Wherever the string "dropdown" shows up in the data below, copy the whole line.

----------

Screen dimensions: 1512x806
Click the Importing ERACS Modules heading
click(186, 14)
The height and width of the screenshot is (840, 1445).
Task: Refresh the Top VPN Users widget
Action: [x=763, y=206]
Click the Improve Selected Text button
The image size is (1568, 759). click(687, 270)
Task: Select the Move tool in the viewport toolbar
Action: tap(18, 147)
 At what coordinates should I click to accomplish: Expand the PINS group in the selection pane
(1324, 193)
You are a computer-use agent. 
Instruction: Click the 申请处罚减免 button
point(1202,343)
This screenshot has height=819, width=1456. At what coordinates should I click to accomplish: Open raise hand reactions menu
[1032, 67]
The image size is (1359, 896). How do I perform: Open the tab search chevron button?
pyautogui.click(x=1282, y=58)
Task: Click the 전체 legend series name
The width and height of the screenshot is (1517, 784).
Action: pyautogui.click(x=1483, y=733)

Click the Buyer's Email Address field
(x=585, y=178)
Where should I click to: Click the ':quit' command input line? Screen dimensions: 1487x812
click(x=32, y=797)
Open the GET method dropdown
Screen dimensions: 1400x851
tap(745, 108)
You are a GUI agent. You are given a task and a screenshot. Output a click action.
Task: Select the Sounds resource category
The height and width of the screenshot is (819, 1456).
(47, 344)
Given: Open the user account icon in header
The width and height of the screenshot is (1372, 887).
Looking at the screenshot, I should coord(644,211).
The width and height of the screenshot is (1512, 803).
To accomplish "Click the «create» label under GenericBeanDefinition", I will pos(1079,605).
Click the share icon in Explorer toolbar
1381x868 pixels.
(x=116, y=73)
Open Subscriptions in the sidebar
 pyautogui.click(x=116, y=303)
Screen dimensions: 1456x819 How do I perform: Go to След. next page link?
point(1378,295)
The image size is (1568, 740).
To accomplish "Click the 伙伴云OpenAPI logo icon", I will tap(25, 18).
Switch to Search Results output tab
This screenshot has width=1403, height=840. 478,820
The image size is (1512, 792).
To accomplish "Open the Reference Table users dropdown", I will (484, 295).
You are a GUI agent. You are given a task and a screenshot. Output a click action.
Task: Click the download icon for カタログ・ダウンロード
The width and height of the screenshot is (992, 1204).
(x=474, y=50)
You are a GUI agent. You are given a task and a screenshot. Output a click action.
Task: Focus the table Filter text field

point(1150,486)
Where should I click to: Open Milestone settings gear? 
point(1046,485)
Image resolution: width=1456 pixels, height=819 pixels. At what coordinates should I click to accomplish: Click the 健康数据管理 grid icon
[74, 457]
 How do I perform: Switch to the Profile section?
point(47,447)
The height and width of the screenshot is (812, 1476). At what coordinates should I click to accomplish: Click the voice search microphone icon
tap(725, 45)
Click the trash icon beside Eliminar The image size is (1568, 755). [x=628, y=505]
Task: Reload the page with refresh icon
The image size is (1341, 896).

----------

Result of the exercise:
Open the GET method dropdown
To accomplish "Open the Reference Table users dropdown", I will (484, 295).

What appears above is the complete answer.